Your objective:
The answer must consist of each line below that contains the word "button", copied in full.

Study material:

===

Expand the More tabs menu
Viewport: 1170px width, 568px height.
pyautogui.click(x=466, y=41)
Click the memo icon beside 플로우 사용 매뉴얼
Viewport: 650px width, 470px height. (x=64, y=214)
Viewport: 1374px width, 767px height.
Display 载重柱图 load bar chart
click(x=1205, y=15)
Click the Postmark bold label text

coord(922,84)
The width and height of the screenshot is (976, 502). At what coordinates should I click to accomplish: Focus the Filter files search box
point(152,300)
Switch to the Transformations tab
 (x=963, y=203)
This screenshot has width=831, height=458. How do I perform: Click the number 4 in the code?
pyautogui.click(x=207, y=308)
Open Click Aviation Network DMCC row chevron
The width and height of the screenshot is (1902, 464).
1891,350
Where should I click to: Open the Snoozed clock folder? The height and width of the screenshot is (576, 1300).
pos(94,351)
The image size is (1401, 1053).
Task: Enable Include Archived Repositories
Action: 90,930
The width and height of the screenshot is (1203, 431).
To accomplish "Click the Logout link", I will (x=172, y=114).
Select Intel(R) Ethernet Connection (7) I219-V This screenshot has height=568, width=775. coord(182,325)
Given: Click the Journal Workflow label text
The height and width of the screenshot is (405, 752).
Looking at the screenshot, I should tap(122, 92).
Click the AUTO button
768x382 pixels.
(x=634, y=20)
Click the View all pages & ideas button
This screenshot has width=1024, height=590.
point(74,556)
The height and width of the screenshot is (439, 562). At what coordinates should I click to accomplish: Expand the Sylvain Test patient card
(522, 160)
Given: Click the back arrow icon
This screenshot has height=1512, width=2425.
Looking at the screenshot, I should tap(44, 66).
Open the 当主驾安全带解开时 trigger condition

===

Answer to this problem:
Click the AUTO button
Click the View all pages & ideas button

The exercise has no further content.